Dihadiri perkumpulan bodoh ini sekali lagi. Atau perlu disebut kesekian kalinya? Setiap perbincangan sesaat yang sekiranya sesat. Apa bisa diperbuat? Toh mungkin sudah menjadi jalan untuk diri yang tak bermartabat.

Oh Tuhan, apa sebenarnya rencana-Mu dengan semua ini? Klise, tapi banyak orang mengatakan ini semua hanya satu rintangan untuk satu tujuan. Seolah, mereka menutup semua pintu pemahaman tentang kebenaran, agar imajinasi dan ilusinya tidak terhancurkan. 

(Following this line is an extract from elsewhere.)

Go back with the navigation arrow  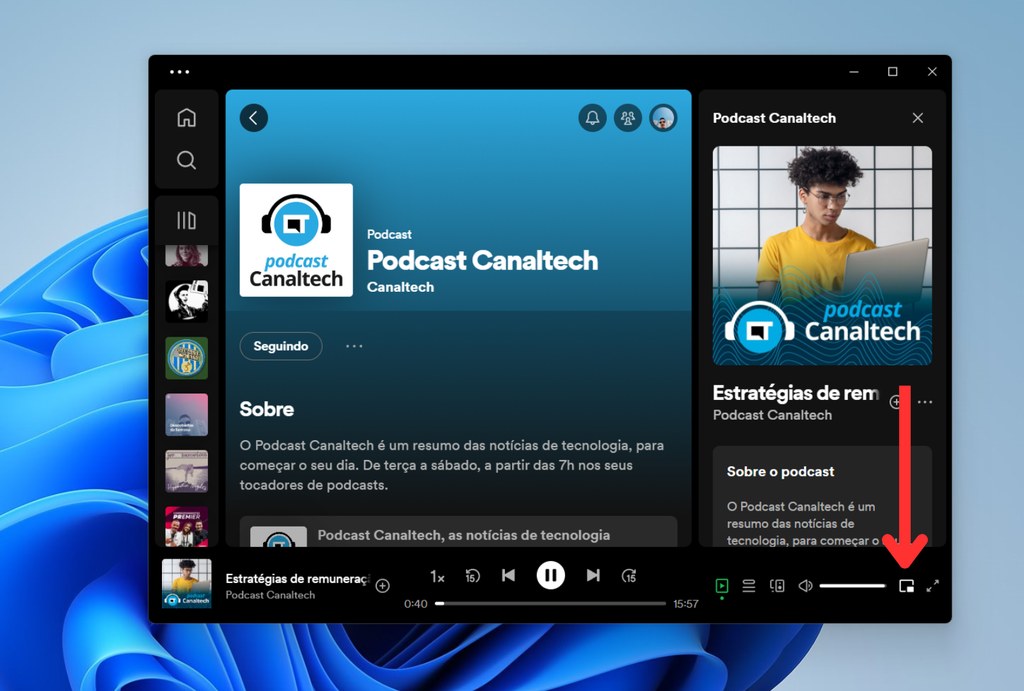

Setelah dipikirkan, mungkin bisa dimengerti pula maksudnya. Mereka hanya melakukan apa yang disukai, dimengerti, dan dianggap berbeda sekali. Pernah berada di tahapnya, dan memang menyenangkan bak seorang yang berisi. Setelah mengalami banyak hal, yang sedemikian rupa hanyalah sebuah ilusi kesenangan pribadi. Beruntung sudah berdamai, kini cukup mengangguk serta mendengarkan bualan-bualan yang tak berarah. Dibuatnya seperti cermin masa lalu, muda dan bersemangat.